Netherlands gas production forecast.

The government’s action is driven by the likelihood that over the next two decades, many hubs and pipelines on the Dutch shelf will be decommissioned. Once they are removed, development of many smaller fields will be impractical.

Under the new measure, 25% of investment capex for marginal fields can be deducted from income taxable for State Profit Share. This applies through the end of a field’s first year of production, and exploration and appraisal costs also can be included in the deductible capital cost sum.

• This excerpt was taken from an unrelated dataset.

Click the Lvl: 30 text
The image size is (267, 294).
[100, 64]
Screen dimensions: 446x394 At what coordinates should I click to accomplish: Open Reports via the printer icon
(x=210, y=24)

To qualify, fields must comply with two of three conditions, details of which remain to be clarified. These conditions are distance to nearest/usable infrastructure (probably a minimum of 5 km, or 3.1 mi), maximum reserve size, and low productivity levels. Eligibility must be determined before development starts, but Wood Mackenzie warns this process may end up causing further delays to projects.

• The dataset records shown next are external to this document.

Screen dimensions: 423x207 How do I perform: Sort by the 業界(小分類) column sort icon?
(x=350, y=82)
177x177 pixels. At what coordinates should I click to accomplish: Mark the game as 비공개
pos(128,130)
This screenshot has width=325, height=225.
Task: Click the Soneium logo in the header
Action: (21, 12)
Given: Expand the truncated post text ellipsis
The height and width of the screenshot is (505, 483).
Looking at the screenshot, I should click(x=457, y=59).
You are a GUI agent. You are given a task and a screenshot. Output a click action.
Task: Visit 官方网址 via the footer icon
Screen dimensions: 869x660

Chrysaor states case for Solan

Chrysaor is pressing ahead with development of the stranded Solan oilfield west of Shetland. The London-based company has completed an 18-month appraisal program which involved drilling two wells on the structure, using the semisubByford Dolphin. The program, managed by Senergy, included two horizontal legs in the second well which was then suspended for re-use in the development.

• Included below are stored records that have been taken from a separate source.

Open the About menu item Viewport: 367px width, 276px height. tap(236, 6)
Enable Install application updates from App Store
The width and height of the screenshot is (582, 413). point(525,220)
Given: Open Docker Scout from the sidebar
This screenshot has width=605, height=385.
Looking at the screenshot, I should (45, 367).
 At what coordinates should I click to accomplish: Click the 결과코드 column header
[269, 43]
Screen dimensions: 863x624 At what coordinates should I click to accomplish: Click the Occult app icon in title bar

Results from both wells were positive, allowing Chrysaor to refine its model of the Solan Jurassic field for its preferred production scheme. The development plan calls for two subsea producer wells and two subsea injectors tied back to a normally unmanned articulated tower with production facilities, tethered to a steel subsea storage tank. Oil would be offloaded every few weeks to a shuttle tanker. Chrysaor was hopeful of swift sanction, with a view to producing first oil in summer 2011.

UK Budget offers HP/HT stimulus

Britain has introduced new incentives to develop high-pressure/high-temperature fields. Last spring, the government unveiled a Field Allowance scheme to encourage investment in technically demanding projects, including HP/HT, which might otherwise be stalled in the current economic climate. In December’s Pre-Budget Report, the Treasury eased the qualification criteria, bringing eight further HP/HT fields into the net.

Industry associations Oil & Gas UK and The Oil and Gas Independence Association welcomed the expansion of the allowance, which can be offset against supplementary corporation tax. The government also confirmed it would look at ways to stimulate developments west of Shetland, which could generate up to one-fifth of the UK’s remaining reserves.

However, Andrew Ogram, a tax partner at Deloitte in Aberdeen, thought more could have been done. He claimed the government had ignored the industry’s calls for upfront credit for exploration drilling, as applied in Norway, to encourage exploration and appraisal activity. “A credit,” he added, “would have been particularly beneficial to smaller new entrants, who could be critical to maximizing the recovery of North Sea reserves. Calls for bolder steps, such as cuts in North Sea tax rates or incentives to encourage investment in existing fields, were also ignored.”

Statoil to speed up Aasgard throughput

Statoil plans to improve the flow of production through the Aasgard complex in the Norwegian Sea under a project known as “Aasgard Gas Transfer.” The program involves laying a new pipeline between the Aasgard B platform and a seabed template tied to the Aasgard A production/storage ship. Once the line is in place, eight wells currently providing pressure support will be converted into gas production wells.

Technip has contracted for the pipelay late this year, with the project due to be completed in 2011. Statoil claims the switch will allow for more production efficiency.